Other articles I’ve read state that quitting sugar causes withdrawal symptoms such as depression and fatigue, and that the cravings last about a week afterward. Well, I’m already depressed and fatigued right now, so I figure it’s a good time to cut sweets from my diet. As soon as I finish this bag of incredibly yummy, handcrafted, Cabernet Dark Chocolate caramels!
Holiday Weight. I have it. The extra pounds aren’t helping my self-esteem. Over the holidays, I consumed sugar, sugar, sugar. I discovered Candy Cane Hershey’s Kisses, which are white chocolate with candy cane pieces mixed in. Omg so good!!! I’m not even a fan of white chocolate! I ate an entire family-size bag (nearly 20 oz.) in about 3 days.
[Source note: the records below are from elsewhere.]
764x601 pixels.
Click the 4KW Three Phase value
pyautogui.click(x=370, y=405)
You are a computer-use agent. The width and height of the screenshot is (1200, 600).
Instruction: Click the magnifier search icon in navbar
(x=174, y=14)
Maybe less.
This is in addition to Christmas cookies — my husband baked gingerbread men and my mother-in-law made sugar cookies. In the days before we visited my family-in-law, I ate gingerbread men for lunch.
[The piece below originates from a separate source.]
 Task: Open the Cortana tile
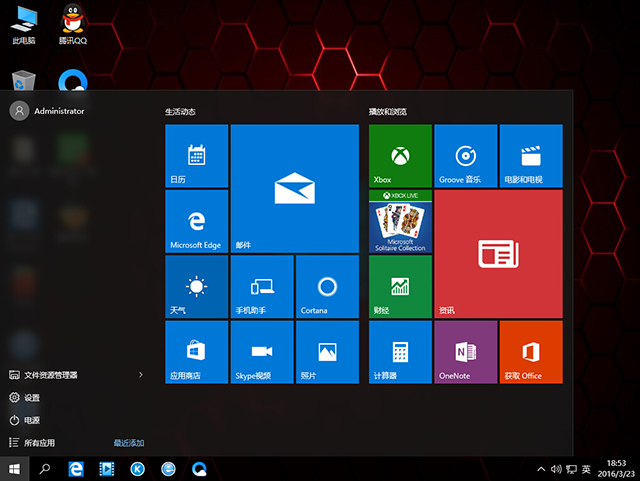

Working Out. I don’t do it. And of course, this is the solution. When I was playing hockey, I went to the gym like a fiend: 3x/week every week. I ran on the treadmill from 45 minutes to an hour, and felt like a rock star! I went in the late morning when most people were at work, so I wouldn’t have to deal with a crowd because I was (and am) self-conscious. On the days I didn’t go, I did mat pilates from a DVD, at home. I know from personal experience that exercise can alleviate depression.
When I stopped playing hockey because of an injury, I quit going to the gym. I’ve tried to go a few times since then, but never stuck with it. Even if there wasn’t a crowd, I felt too anxious to go, and blew it off.
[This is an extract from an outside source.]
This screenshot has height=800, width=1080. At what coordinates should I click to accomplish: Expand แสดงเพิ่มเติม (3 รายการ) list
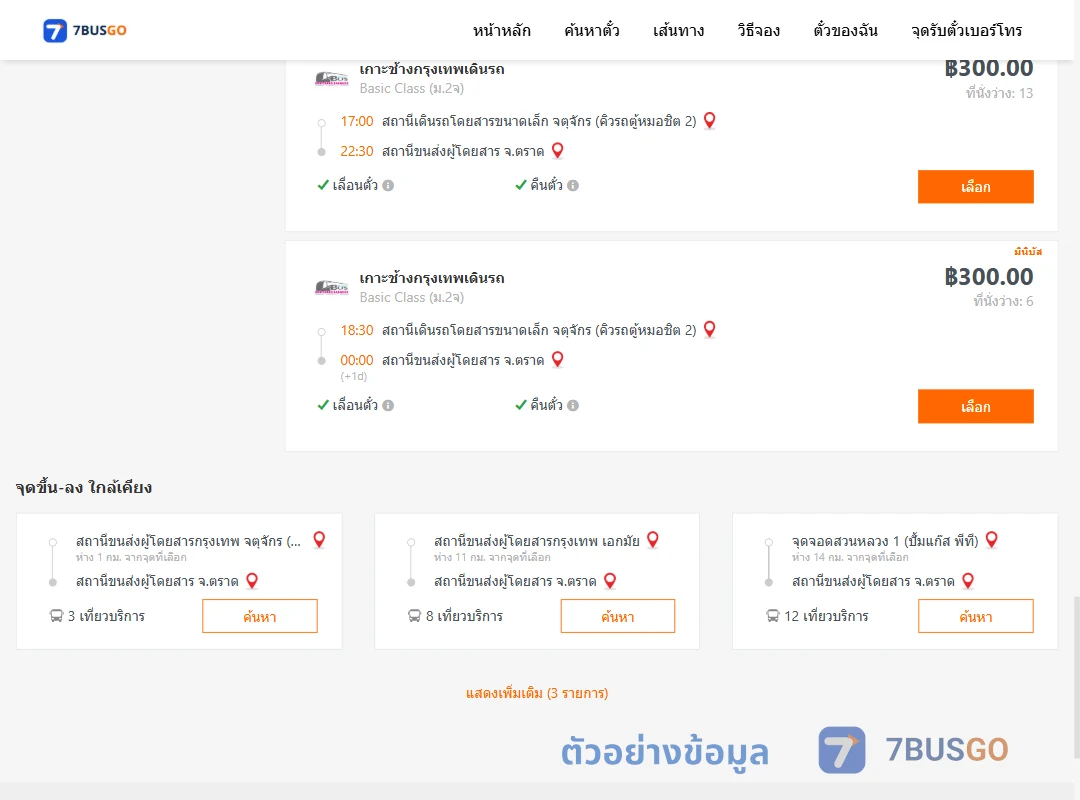(x=537, y=693)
I’ve tried playing hockey again in the past couple of years, but not as a goalie — I’m not as agile physically nor mentally, and definitely not as flexible as I once was. Then I sprained my ankle badly while skating for fun, and have been anxious about getting on the ice.
We bought a treadmill, which helped because then I didn’t have to go to the gym. It was particularly useful when I was actively trying to lose weight, but because of the tendinitis in my knees, my primary care physician said not to run. Walking was ok. Once I lost most of the weight, I stopped using the treadmill.
I mostly sit on my a$$ all day, and would like to start walking briskly for 20 minutes 3x/week on the treadmill. Something (anxiety?) is stopping me. I think it’s because I have/need a highly structured routine, especially in the morning, and I just don’t know where to insert those 20 minutes. I also lack the motivation because of depression.
And right now, my doctor suspects that I have tendinitis in my right hip because walking has been incredibly painful for the past month. Until I get an X-ray done (soon), he said not to walk too much. I can walk the dog around the block, but I’m not supposed to take walks, which I don’t do, anyway. I know I need to exercise. I’ll figure something out. At least my diet’s back to being fairly healthy.
Do you find it difficult to work out? Does your mental illness keep you from doing it, or is it just something you aren’t into? Does having extra weight affect your self-worth?